また、香典をお渡しするということは、遺族にお返しの負担をかけてしまうことになります。香典や供物をお供えしたら『お返しは結構です』と一言伝えるようにしましょう。

葬儀後の香典を断られた場合

最近では香典返しなどの負担を減らすため、参列者から香典を受け取らない葬儀や、身内だけで済ませる家族葬が増えています。

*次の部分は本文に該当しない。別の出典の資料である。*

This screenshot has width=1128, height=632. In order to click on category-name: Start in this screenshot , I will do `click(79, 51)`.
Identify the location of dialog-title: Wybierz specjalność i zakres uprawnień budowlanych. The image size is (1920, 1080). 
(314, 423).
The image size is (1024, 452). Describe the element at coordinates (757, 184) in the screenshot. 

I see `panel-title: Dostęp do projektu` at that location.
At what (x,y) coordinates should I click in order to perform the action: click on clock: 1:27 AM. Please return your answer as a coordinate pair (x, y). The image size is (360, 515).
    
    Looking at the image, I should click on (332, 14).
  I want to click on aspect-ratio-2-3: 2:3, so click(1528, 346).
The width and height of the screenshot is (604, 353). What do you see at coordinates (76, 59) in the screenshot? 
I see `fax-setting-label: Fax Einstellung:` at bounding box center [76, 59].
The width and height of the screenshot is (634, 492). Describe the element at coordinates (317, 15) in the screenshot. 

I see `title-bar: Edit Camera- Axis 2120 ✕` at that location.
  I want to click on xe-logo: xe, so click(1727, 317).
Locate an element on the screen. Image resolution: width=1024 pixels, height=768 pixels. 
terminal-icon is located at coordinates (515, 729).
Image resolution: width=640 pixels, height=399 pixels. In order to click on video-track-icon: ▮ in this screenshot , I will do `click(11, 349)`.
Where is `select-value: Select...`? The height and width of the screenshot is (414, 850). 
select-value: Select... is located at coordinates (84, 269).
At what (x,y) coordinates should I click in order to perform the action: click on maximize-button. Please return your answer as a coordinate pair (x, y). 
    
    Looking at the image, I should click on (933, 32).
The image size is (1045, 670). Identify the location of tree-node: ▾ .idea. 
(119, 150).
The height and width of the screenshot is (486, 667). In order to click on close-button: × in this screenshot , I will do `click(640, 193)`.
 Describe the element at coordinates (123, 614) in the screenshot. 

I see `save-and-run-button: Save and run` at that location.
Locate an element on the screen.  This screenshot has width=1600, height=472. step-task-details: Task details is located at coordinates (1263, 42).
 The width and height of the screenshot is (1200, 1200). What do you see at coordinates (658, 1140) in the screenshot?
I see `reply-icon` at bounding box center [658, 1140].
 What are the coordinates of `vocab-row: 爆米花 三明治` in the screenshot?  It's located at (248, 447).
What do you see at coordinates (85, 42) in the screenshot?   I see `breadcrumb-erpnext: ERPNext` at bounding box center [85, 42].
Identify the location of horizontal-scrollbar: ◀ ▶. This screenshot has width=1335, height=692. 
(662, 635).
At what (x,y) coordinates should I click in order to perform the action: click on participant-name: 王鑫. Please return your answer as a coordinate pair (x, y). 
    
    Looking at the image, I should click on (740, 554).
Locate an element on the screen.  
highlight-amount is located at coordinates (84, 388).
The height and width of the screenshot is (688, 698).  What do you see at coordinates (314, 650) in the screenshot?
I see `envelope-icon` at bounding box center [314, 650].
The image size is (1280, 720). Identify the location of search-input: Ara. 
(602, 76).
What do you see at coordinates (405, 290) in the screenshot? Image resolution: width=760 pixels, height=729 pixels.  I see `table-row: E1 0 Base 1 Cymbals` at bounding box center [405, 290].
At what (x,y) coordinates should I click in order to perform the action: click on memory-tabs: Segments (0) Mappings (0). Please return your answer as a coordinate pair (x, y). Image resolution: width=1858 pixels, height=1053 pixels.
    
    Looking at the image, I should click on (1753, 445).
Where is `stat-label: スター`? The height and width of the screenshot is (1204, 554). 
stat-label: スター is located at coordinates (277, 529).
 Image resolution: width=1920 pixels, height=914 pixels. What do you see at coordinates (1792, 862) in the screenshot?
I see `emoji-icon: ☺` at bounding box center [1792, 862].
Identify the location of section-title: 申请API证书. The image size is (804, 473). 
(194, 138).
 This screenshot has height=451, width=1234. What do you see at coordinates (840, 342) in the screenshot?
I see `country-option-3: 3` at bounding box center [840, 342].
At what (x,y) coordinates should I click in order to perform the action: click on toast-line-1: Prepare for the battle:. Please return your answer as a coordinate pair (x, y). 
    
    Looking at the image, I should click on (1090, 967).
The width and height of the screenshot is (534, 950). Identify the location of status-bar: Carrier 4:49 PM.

弔問のお伺いをしたときにも、同様の理由で香典をお断りされることがあります。その場合は無理にお渡しせず、香典の代わりにお菓子やお花、お線香などを持参しても良いでしょう。

葬儀後に香典をもらった場合

では逆に、葬儀が済んだ後に香典をいただいた場合、遺族としてどのように対応するべきなのでしょうか。

葬儀後の香典のお返しはどうする?

香典をいただいて、一番気になるのが香典返しでしょう。

葬儀でいただいた香典なら、事前に用意しておいた返礼品をお帰りの際に手渡しできますが、葬儀後の香典は個別にお返しを用意しなくてはならず、負担に感じることもあります。

しかし急いでお返しをする必要はありません。お返しのタイミングは四十九日法要がひとつの目安ですので、それまでにいただいた香典については、まとめてお返しの手配をすれば大丈夫です。お返しの方法も、直接持参するのが難しければ郵送で構いません。

また、香典返しを辞退した場合や、供物やお花だけいただいた場合は、お返しはせずにお礼状をお送りすれば充分です。

まとめ

やむを得ず葬儀に参列できず、後日香典を郵送したり持参したりという機会は意外と多いものです。しかし急いで準備しなくてはならない葬儀と違い、弔問までには時間があります。

せっかくお伺いするのですから、じっくりとマナーをおさらいして、故人や遺族に失礼のないように準備しておきましょう。